Image Credit to Securities and Exchange Commission of the Philippines

THE SECURITIES and Exchange Commission (SEC) will be releasing a draft of new guidelines on virtual currency exchanges (VCE) this September, as it rushes to regulate the number of companies seeking to operate as a trading platform for virtual currencies (VC) in the country.

SEC Commissioner Ephyro Luis B. Amatong said the release of the draft rules this month will allow them to come out with the final regulations by the end of the year.

“We will put out a draft rule for the virtual currency exchanges hopefully within the first half of September,” Mr. Amatong told reporters after the commission’s en banc meeting on Thursday last week.

Mr. Amatong said they are in talks with the Bangko Sentral ng Pilipinas (BSP) for joint cooperative oversight over the exchanges.

Virtual currencies are defined by the BSP as a “type of digital currency created by a community of online users, stored in electronic wallets, and generally transacted online.” These are not issued or guaranteed by central banks or government authorities. Meanwhile, virtual currency exchanges are companies or businesses that exchange VCs into fiat currency (and vice versa).

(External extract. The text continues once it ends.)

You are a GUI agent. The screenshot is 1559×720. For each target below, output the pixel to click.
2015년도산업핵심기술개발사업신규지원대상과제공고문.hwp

The BSP implemented a formal regulatory framework for VCEs through Circular No. 944 in February last year, where the exchanges are required to register with the local central bank as remittance and transfer companies. Here, people can exchange VCs into Philippine money, which can then facilitate payments and remittances.

There has since been five VCEs approved by the BSP as of July, namely Virtual Currency Philippines, Inc., ETranss, Rebittance, Inc., Betur, Inc. (better known as Coins.ph) and BloomSolutions.

However, Mr. Amatong noted the rules set by the BSP do not specify how VCEs can operate as trading platforms.

Yung VCE na ni-license nilaparang money changer lang yunyung crypto to fiat currency (The VCEs that they licensed are like money changers, from cryptocurrency to fiat currency). But many of the VCEs, all of the VCEs are applying to allow them to act as trading platforms. So pagpasok ngtrading platforms, may concern ang SEC na pag-usapan na with BSP (When the trading platforms come in, this is a concern of SEC that we will discuss with BSP), we will have a joint cooperative oversight,” Mr. Amatong said.

The commission is taking the cue from VCE regulations in other countries such as the United States, Australia, and Switzerland.

The new guidelines on VCEs aim to promote investor protection and allow small to medium enterprises (SMEs) to have alternative ways to raise capital.

“We want to create an environment where investors can feel more or less safe in investing in what are essentially securities that have a digital form… Instead of paper or securities that are housed within PDTC (Philippine Depository & Trust Corp.), the depository they’re being proposed to be housed on a blockchain,” Mr. Amatong explained.

The release of new guidelines for VCEs will coincide with the commission’s release of rules for initial coin offerings and crowdfunding, which Mr. Amatong will benefit SMEs in raising funds.

“Previously you had to go through all of the infrastructure of the PSE (Philippine Stock Exchange) or a PDEx (Philippine Dealing & Exchange Corp.), a traditional stock in order to raise the funds but what the fintech promises is you can achieve that through technology at a lower cost,” Mr. Amatong said.

“So kahit maliit na kompanya ka, may paraan ka na magpalabas ng, maghanap ng investors (Even if you’re a small company, you can have a way to look for investors) without going through that whole process,” he added.